To improve morale and deepen the bonds of community, Jewish organizations should focus on three key drivers of hope our study uncovered.

• First, professionals need to see that their contributions matter. Eighty-five percent of professionals identified “the impact of my work on others” as their most important source of hope. So, when organizations make staff impact visible – through feedback loops, storytelling, or simply naming successes – they help individuals recognize that they matter, and demonstrate how their work strengthens the whole. This validation can help restore the sense of purpose that professionals need to sustain them in times of crisis.

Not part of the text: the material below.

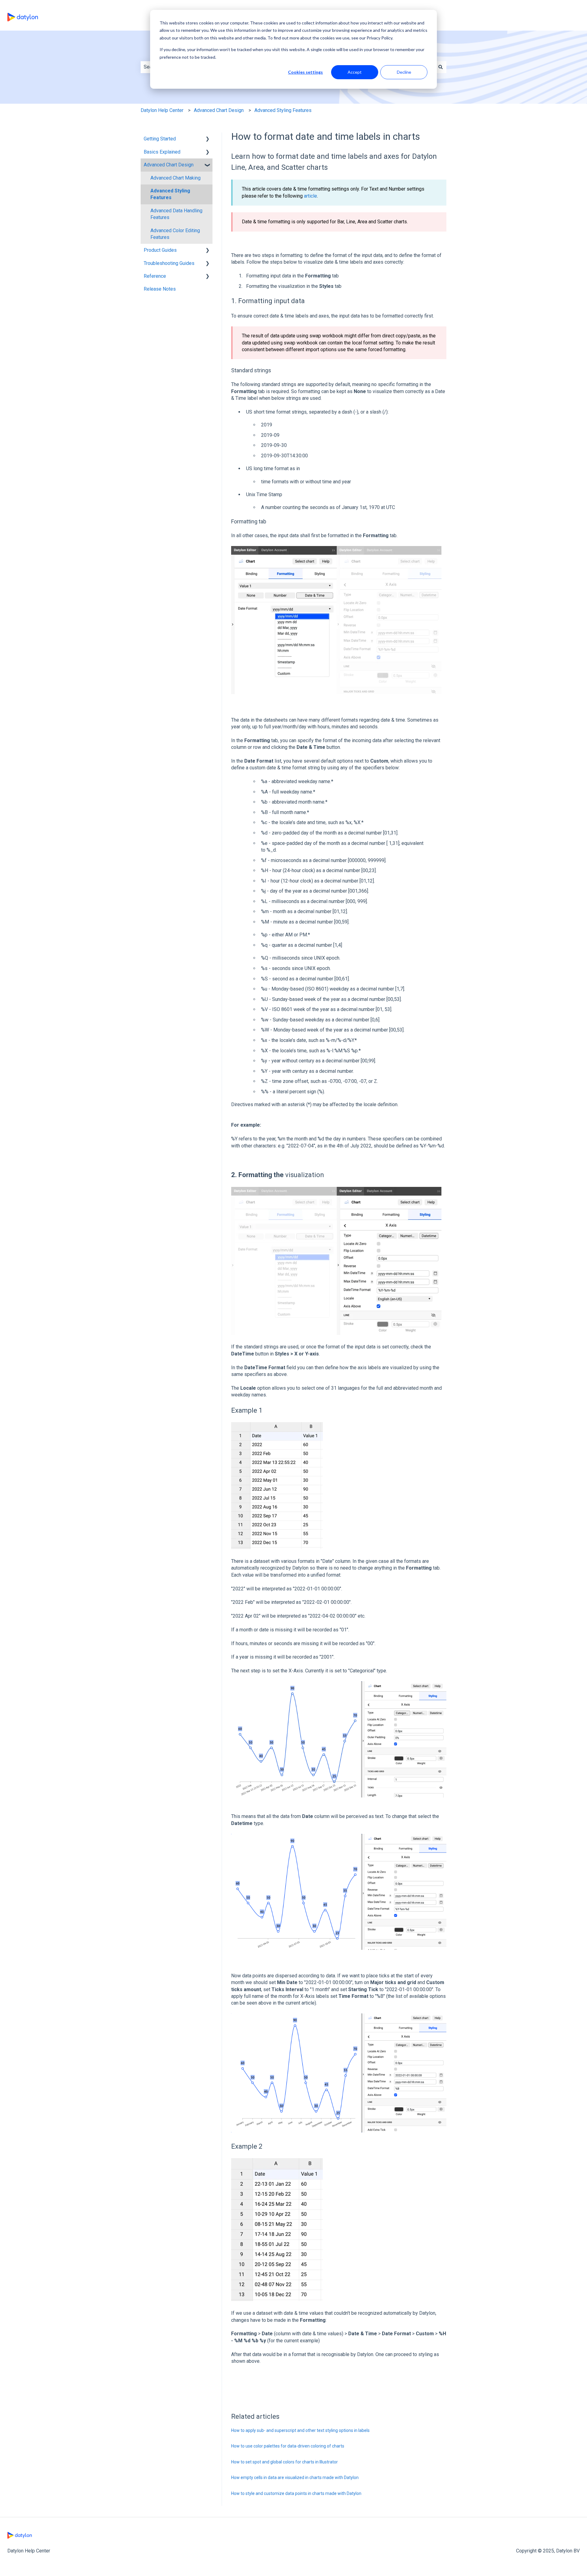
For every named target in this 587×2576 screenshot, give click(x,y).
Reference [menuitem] (155, 276)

• Second, morale is renewed when staff witness acts of courage and kindness. Eighty percent of respondents said that observing courage and kindness in their communities was very important for sustaining their hope. These moments, whether small gestures of compassion among colleagues or bold acts of public solidarity, remind professionals that their work connects to the very essence of what it means to be a human.

• Finally, reinforcing a broad sense of belonging to the Jewish people provides a lasting foundation of hope. When organizations strengthen that sense of belonging – through shared rituals, collective narratives, or simply reminding staff that they are part of something larger than themselves – they help professionals draw resilience from the broader Jewish story. That connection grounds their daily work in meaning that extends far beyond any single role or institution.

Invest in the people who carry us forward

By cultivating these conditions, Jewish organizations can ensure that both leaders and staff move through and emerge from crises not just intact, but stronger. Hope, after all, is what makes the work of Jewish education and community leadership possible. 

When organizations invest in the people who carry that hope – by supporting their resilience, celebrating their impact, and anchoring them in community – they are also investing in the strength and future of the Jewish people. As Pirkei Avot teaches, “The world stands on three things: on Torah, on service, and on acts of lovingkindness.” It is based on these pillars – and through those who embody them – that our communities endure and flourish.

The writer is founder and CEO of M²: The Institute for Experiential Jewish Education.